Rainhard Fendrich hat in der Stuttgarter Liederhalle „unplugged“ Schmäh und Sanftmut zusammengebracht – mit einem breiten Repertoire zwischen Schlager und Jazz-Ballade.

Stuttgart - Manch eines seiner Lieder, sagt er, fühle sich heute für ihn an wie eine Postkarte aus einem lange vergangenen Urlaub. Rainhard Fendrich verspricht, sehr tief in seinen Schubladen zu graben, am Sonntagabend, und der Hegel-Saal der Liederhalle, gut gefüllt, quittiert es mit Applaus. Seit 38 Jahren ist der Liedermacher aus Wien im Geschäft; 35 Jahre sind vergangen, seitdem er den Sport lobte und damit seinen größten Hit in Deutschland landete. Vier Jahre moderierte er die ARD die Sendung „Herzblatt“ – auch das ist lange her.

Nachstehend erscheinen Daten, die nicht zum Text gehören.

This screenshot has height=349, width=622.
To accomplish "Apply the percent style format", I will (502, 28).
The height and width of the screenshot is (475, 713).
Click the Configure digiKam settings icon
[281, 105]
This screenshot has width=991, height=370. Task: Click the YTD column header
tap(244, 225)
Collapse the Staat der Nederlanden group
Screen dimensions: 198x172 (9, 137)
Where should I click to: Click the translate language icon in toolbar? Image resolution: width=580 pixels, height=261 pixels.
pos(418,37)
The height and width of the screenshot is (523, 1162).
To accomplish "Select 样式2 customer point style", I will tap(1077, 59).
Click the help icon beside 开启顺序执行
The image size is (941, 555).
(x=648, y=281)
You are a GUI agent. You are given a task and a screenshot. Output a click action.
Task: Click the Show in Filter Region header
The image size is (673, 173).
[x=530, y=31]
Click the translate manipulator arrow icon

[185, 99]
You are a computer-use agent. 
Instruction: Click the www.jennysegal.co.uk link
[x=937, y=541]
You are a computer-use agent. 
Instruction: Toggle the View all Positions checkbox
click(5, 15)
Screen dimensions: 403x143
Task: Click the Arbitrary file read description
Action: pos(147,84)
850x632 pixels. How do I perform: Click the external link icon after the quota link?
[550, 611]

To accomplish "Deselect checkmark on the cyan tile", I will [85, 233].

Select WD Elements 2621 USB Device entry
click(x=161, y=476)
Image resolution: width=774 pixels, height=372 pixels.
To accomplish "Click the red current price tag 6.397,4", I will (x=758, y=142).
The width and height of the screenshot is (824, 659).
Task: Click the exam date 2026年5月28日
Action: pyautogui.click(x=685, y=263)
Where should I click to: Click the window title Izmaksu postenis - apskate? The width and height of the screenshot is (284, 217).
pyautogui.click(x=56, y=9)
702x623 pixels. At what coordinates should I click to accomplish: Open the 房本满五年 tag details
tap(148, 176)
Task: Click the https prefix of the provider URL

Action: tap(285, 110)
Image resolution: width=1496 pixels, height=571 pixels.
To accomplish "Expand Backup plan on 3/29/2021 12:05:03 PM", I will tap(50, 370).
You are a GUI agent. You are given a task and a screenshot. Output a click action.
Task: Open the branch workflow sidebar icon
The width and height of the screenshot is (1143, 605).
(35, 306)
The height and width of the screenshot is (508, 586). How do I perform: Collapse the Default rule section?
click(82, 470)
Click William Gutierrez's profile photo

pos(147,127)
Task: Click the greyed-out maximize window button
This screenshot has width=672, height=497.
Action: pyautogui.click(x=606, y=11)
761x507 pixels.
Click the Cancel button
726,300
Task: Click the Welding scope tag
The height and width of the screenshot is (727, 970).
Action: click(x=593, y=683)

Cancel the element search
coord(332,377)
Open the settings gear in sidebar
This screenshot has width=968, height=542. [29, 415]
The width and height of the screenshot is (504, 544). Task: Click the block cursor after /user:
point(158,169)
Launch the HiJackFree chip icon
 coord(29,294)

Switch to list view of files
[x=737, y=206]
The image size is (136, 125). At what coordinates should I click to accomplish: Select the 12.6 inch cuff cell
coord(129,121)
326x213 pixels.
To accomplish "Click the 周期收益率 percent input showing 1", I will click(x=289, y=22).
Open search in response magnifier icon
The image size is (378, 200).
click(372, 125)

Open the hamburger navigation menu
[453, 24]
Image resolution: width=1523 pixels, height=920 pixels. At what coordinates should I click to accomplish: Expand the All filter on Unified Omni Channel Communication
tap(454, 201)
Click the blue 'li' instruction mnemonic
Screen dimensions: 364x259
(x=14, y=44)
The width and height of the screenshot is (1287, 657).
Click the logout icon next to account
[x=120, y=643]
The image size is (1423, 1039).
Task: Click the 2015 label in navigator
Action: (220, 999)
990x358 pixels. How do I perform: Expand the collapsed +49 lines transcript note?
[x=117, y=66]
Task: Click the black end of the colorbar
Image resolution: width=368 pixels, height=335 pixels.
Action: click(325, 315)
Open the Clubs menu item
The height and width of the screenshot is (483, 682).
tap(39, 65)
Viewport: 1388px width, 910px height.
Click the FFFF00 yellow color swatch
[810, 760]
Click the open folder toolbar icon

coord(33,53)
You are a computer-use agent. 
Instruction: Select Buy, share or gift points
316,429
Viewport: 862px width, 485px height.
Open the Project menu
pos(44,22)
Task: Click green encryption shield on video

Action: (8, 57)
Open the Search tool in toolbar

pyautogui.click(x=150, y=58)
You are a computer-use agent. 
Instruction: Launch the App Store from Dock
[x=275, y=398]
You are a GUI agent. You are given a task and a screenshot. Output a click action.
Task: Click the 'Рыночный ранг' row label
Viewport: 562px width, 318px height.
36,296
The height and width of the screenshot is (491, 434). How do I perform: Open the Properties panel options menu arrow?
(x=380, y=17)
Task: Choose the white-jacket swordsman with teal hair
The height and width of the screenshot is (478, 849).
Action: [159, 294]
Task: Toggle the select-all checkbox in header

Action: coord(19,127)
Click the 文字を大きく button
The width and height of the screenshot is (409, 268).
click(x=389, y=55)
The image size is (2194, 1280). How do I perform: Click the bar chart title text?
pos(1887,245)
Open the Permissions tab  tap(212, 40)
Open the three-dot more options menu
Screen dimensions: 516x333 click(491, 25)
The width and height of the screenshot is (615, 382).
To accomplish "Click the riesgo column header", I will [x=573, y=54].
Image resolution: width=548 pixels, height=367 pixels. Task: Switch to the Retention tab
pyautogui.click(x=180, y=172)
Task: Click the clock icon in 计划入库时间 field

Nun ist Rainhard Fendrich 63 Jahre alt und spielt mit sieben exzellenten Begleitmusikern „unplugged“, oder, wie er selber lieber sagt, in einer „Bio-Version“: ein gut gealterter Entertainer, der in mehr als zweieinhalb Stunden die stilistische Breite seines Repertoires abschreitet, vom Schlager bis zur Jazz-Ballade, der mit nachsichtigem Sarkasmus von der Welt und den Menschen erzählt und manchmal auch von seiner Jugend träumt. Fendrich steht gerade am Mikrofon, hält die akustische Gitarre eng am Körper, schlägt locker, schnell den Rhythmus, reckt den Kopf im Rampenlicht, die Augen leicht zugekniffen, zwei steile Falten im Gesicht. Eben noch spottete er der Eitelkeit, dem Jugendwahn („Aus jedem Arschgeweih wird irgendwann eine Trauerweide“), schon singt er das beste Liebeslied jenseits der 60: „Du bist schön, weil man sieht, dass du gelebt hast.“

Schmäh und Sanftmut liegen dicht beisammen bei Rainhard Fendrich. Oft scheint am Sonntagabend in der Liederhalle die Melancholie zu siegen, der lange Blick zurück – aber gleich schaut hinter ihr der Schalk schon wieder hervor. Gegen filmende Smartphones im Publikum will der Sänger sich nicht wirklich wehren. Man könne ja nicht alles verbieten, sagt er, auch nicht, dass einer ins Wasser pinkle im Familienbecken eines Freibades. Die „Zeugen Seehofers“ sind für Rainhard Fendrich ein Sonderfall in der großen Gemeinschaft der Leichtgläubigen, und eine Zeile singt er in Stuttgart gewiss besonders gern: „Ich brauch kein Auto mit einem Stern.“ Auch dem digitalen Zeitalter erteilt er als Kommunikationskonservativer, mehr als eine Absage: „Stell dir vor, du liegst am Strand / ohne ein Tablet in der Hand.“

Rainhard Fendrich ist ein Geschichtenerzähler, nimmt sich auf der Bühne Zeit für all die Anekdoten, mit denen er seine Lieder begleitet, wird ganz zum Chansonnier, wenn er seinen alten, ewig aktuellen „Tango korrupti“ beginnt oder davon singt, wie er als Kind auf dem Prater dem Tod begegnete. Seine Musiker weben feine, vibratoreiche Gitarrensoli, Seufzer des Akkordeons, des Saxofons, der Flöte um seine Worte. Und er lobt den Sport, noch einmal, er singt seine böse Hymne auf die Frauen, die blond sein möchten, er fragt noch einmal charmant „Haben Sie Wien schon bei Nacht gesehn?“ Aber „Macho Macho“, den Hit, den er sich 1988 aus dem Ärmel schüttelte, den singt er nicht.